Das unerwartete Auftreten intensiver bildnerischer Betätigung können wir bei psychotischen Erkrankungen von Kindern und Jugendlichen häufig beobachten. Aus medizinischer Sicht bieten sich zwei Interpretationsmöglichkeiten an.

Zum einen kann die „Bildnerei“ (PRINZHORN 1922) als notwendiger Ausdrucksversuch und bildhafte Konkretisierung quälender und drängender innerer Erlebnisse angesehen werden.

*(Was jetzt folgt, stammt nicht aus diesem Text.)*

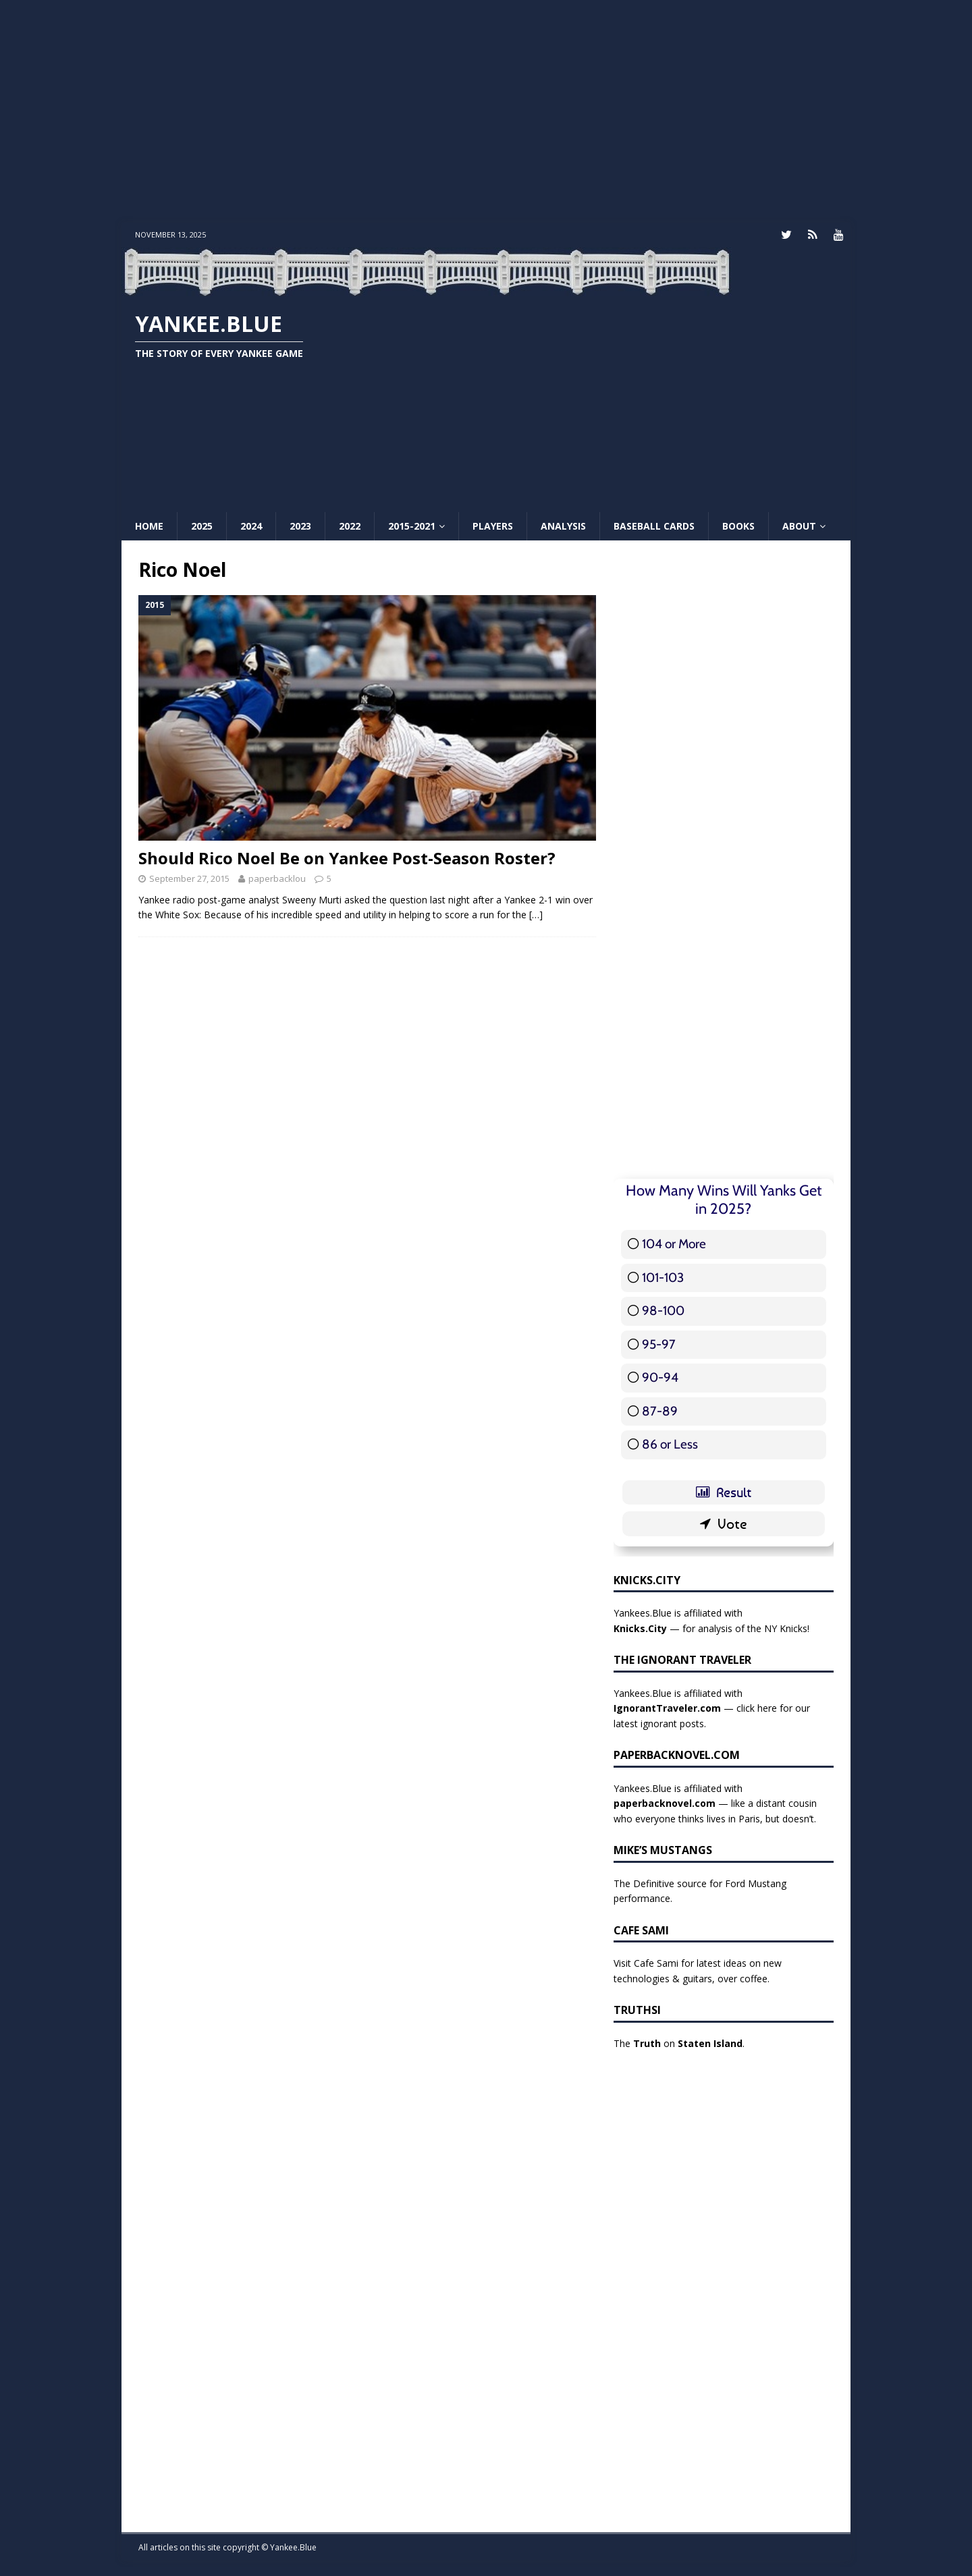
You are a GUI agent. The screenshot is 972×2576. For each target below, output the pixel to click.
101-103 (663, 1276)
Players (493, 524)
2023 (300, 524)
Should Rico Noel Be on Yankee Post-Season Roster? (347, 857)
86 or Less (670, 1443)
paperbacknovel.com (665, 1802)
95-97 (659, 1343)
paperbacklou (277, 878)
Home (149, 524)
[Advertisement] (486, 111)
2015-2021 (411, 524)
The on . (679, 2042)
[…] (536, 913)
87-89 (660, 1410)
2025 (202, 524)
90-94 (660, 1376)
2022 (349, 524)
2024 (251, 524)
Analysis (563, 524)
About (799, 524)
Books (738, 524)
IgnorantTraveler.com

Dabei unterliegt der bildnerische Akteur in der Psychose nach BENEDETTI (1987) einem absoluten Zwang.
Die Symbole sind dann nicht mehr Chiffren, die dem Menschen die Freiheit lassen, sich dazu zu verhalten und subjektiv Stellung zu beziehen, sondern sie werden zu einer konkreten, asymbolischen Realität. Jede Wahl der Auslegung, der Freiheit zur Stellungnahme gegenüber den Chiffren und damit der Symbolisierungsfähigkeit wird unmöglich. BENEDETTI sieht in diesem Verlust der Subjektkompetenz und Subjektidentität eine absolute Grenzsituation menschlicher Existenz, in der sich ein Abgrund von der Kehrseite persönlicher und gesellschaftlicher Zustände auftut. Ein Vergleich dieser Grenzsituation mit einem „existenziellen Ausbruch“, wie es SCHNEEDE (1984) für die bildende Kunst proklamiert, liegt nahe. SCHNEEDE sieht beispielsweise in der Kunst Edward MUNCH´s einen existenziellen Ausbruch gegenüber einem kollektivem Verlangen nach Sicherheit in der Gesellschaft. Psychiatrischerseits erfolgt die Trennung zwischen „Bildnerei“ und „Kunst“ durch den Verweis auf die Entscheidungsfreiheit und Fähigkeit des Künstlers, der sich als Subjekt verstehen muss. Dem folgt die Kunst nur bedingt, wenn sie z.B. Adolf WOELFLI´s besessene Produktionen als „Hang zum Gesamtkunstwerk“ anerkennt (SZEEMANN 1983).